Yeah, we really did have a blast. Man, I just love being able to smoke with guys I actually like and respect and the AZ Crew is just that. You won't meet a more knowledgable guy (in regards to Rum) than Linus. And of course KScotty is just an out and out gentleman....... Canadian...... but a gentleman none the less.

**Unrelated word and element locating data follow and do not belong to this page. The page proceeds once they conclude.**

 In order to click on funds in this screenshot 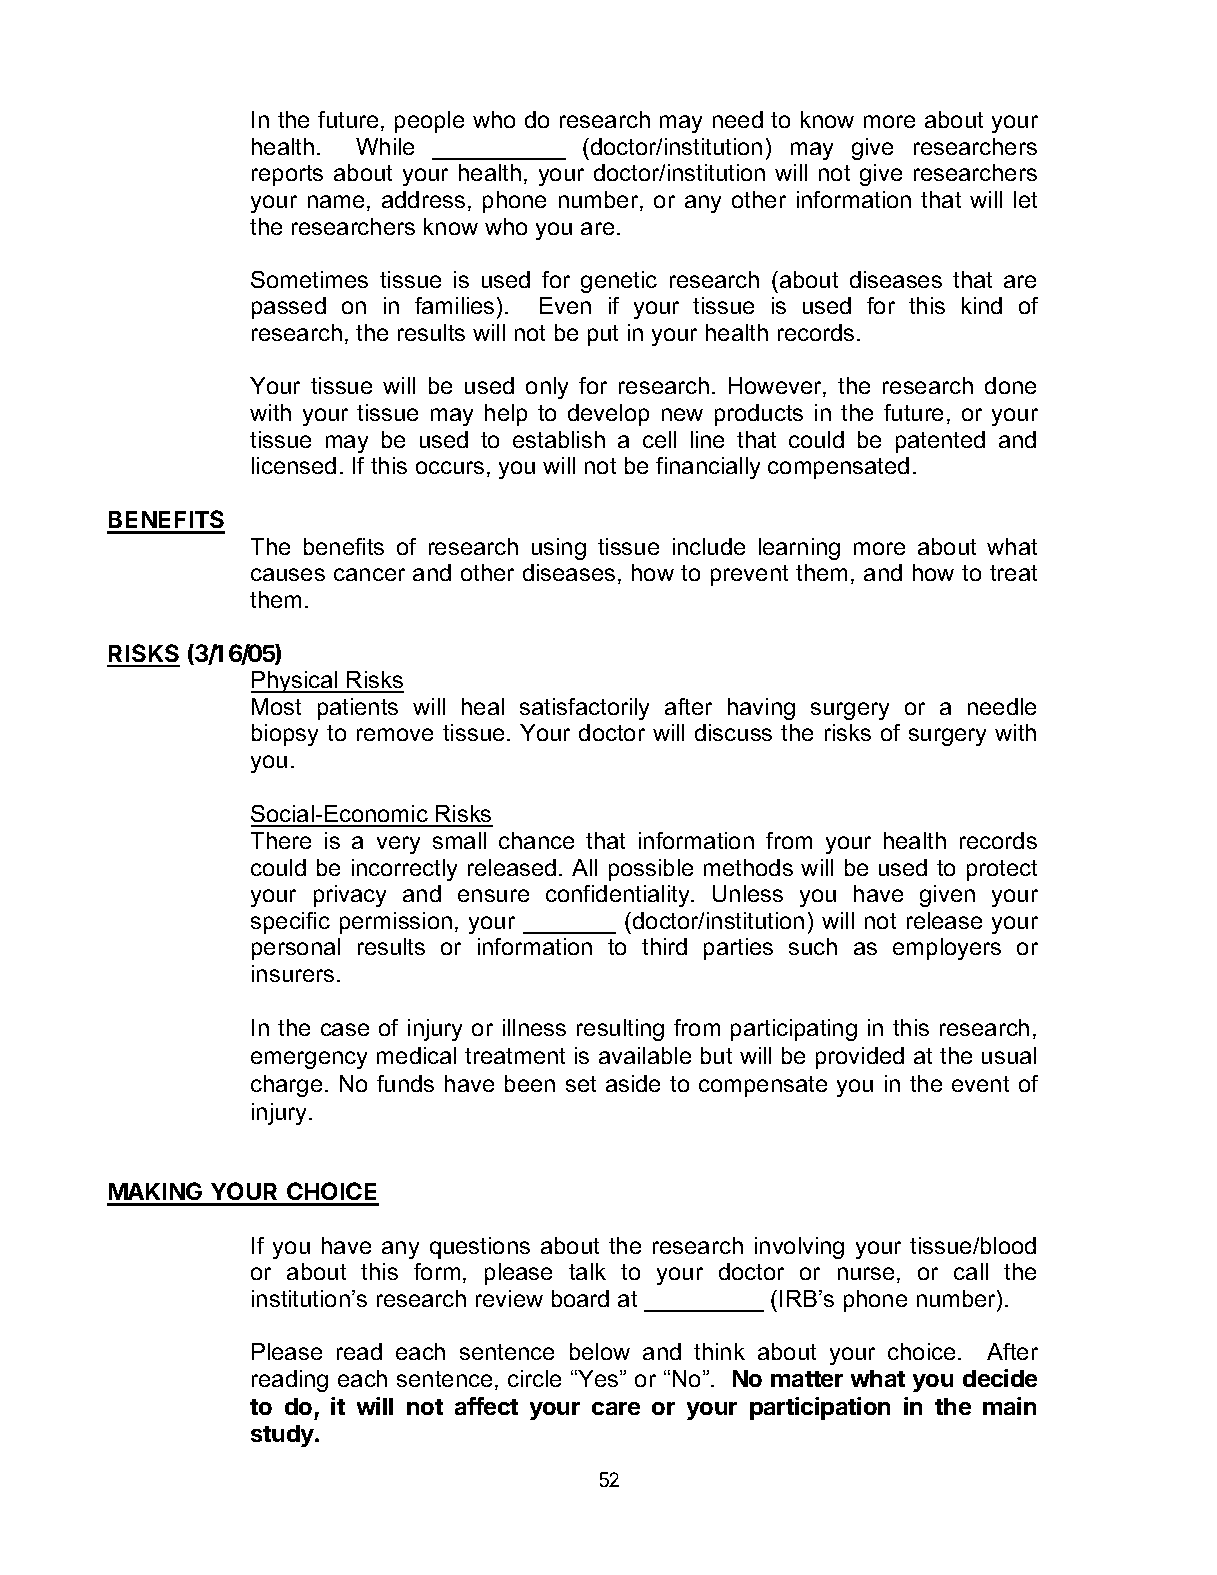, I will do `click(405, 1083)`.
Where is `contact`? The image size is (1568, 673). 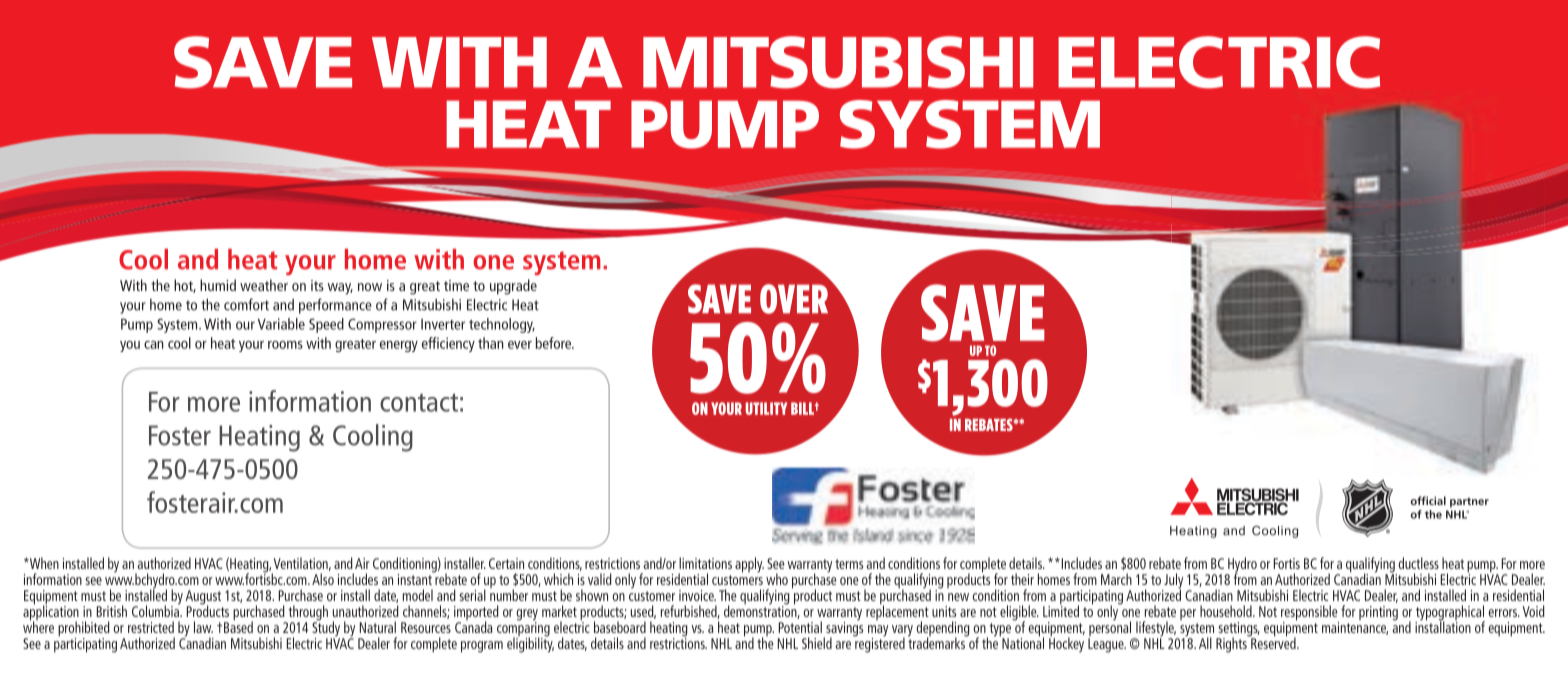
contact is located at coordinates (419, 402).
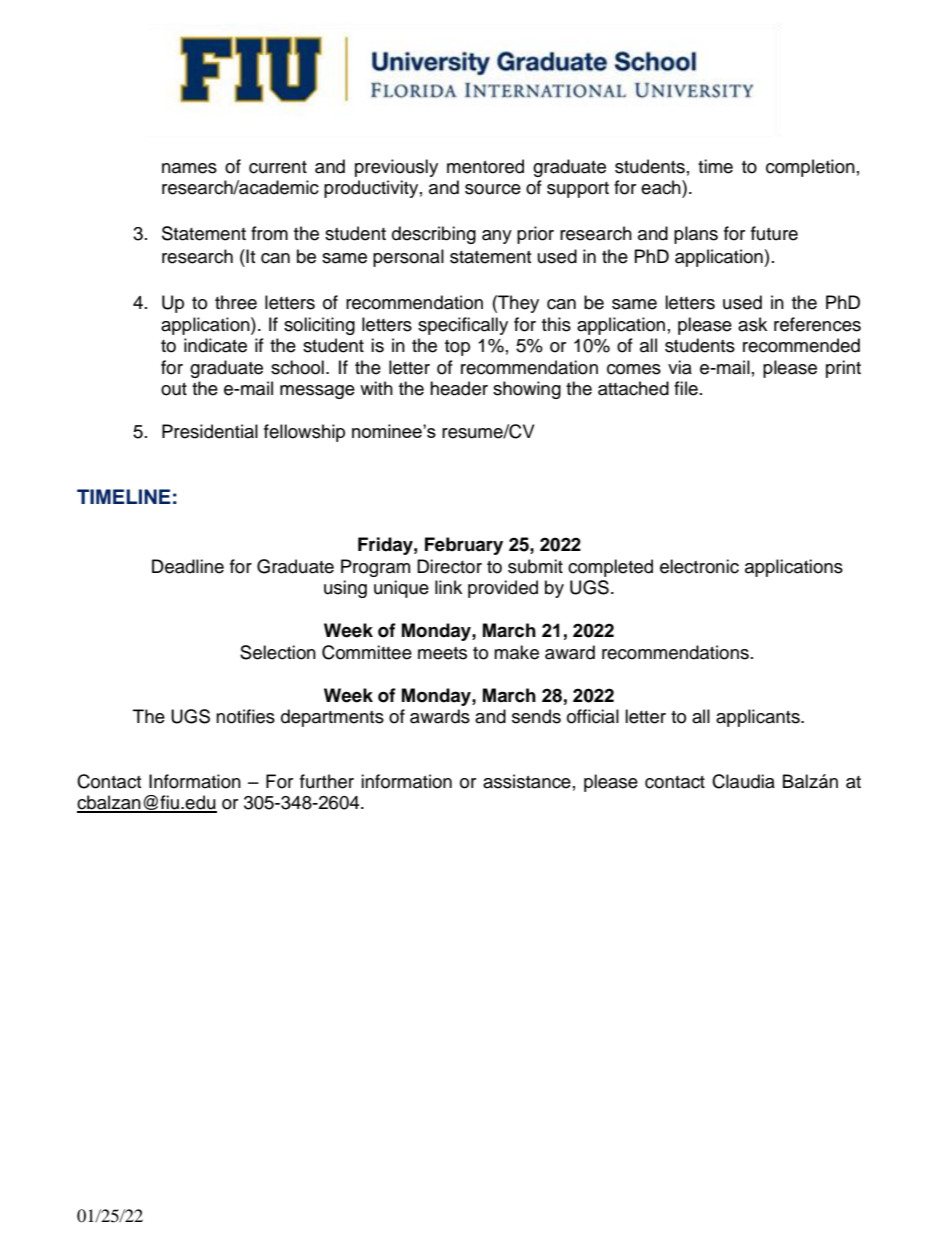  I want to click on file, so click(686, 388).
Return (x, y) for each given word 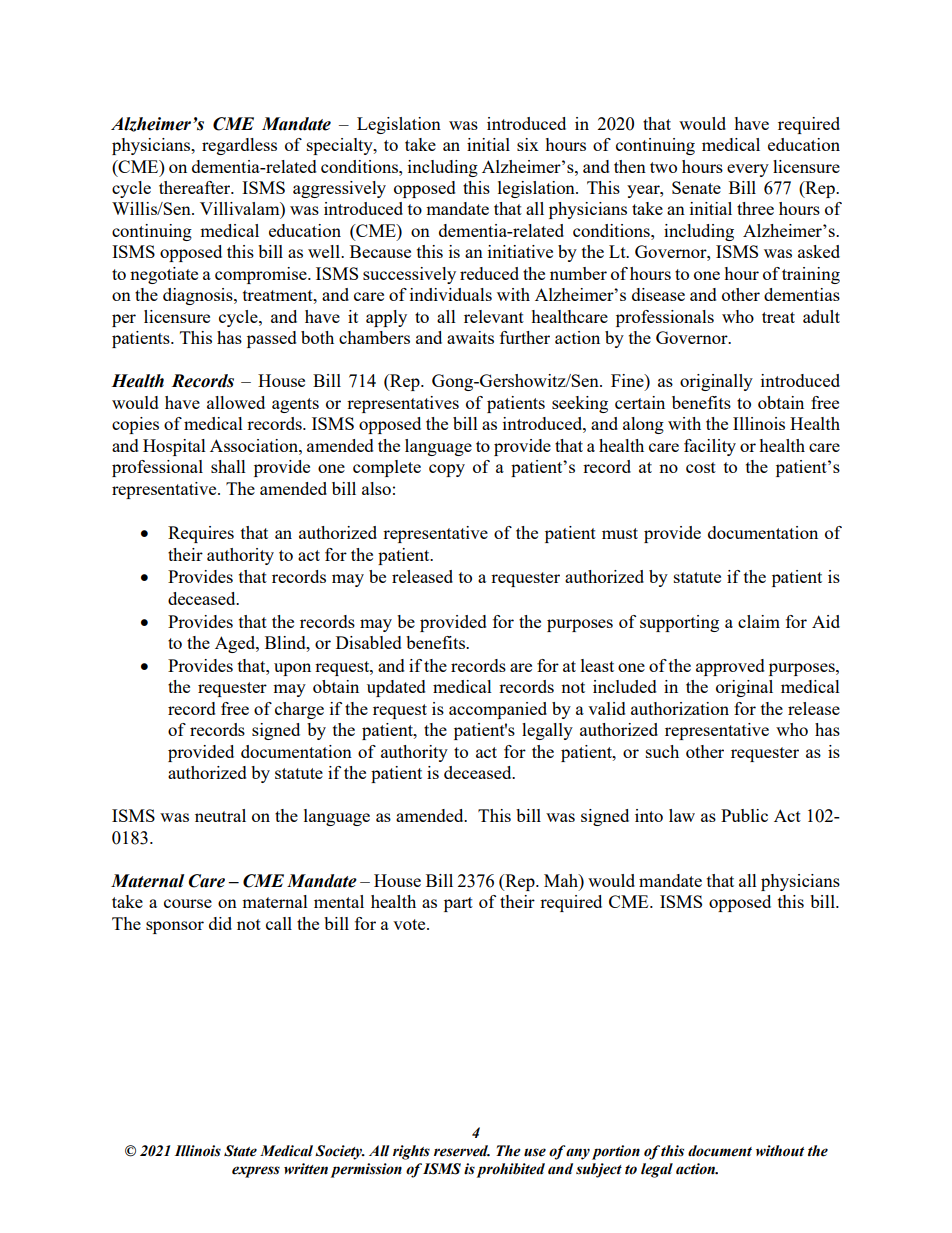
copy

I can't think of a better way to spend 6.5 hours than sitting there in a nice bar with some great beers (or Rum) some great smokes and some good guys. Come on down there Parrot-boy and we'll make you feel welcome.


----------



## Steeltown (Jan 18, 2005)

Thanks for sharing the pics - the first one was at 6:02 and last one at 10:26 - a nice way to spend 4.5 hrs! Glad it was a success!


----------



## Thurm15 (Jan 28, 2005)

Man I'm jealous! Smokin Stogies in a Bar! Sure Looks like you guys had alot of Fun! We here in Ny have been banished to our Basements or some Dark Alley out of Public View. I think I need to move to Arizona!


----------



## LasciviousXXX (Oct 12, 2004)

Ok Gents I think its time to start planning for the next chapter of the AZ HERF. I'm thinking late April in Sedona...... how's that sound to you guys?


----------



## linusvanpelt (Jan 19, 2004)

Sounds perfect!!


----------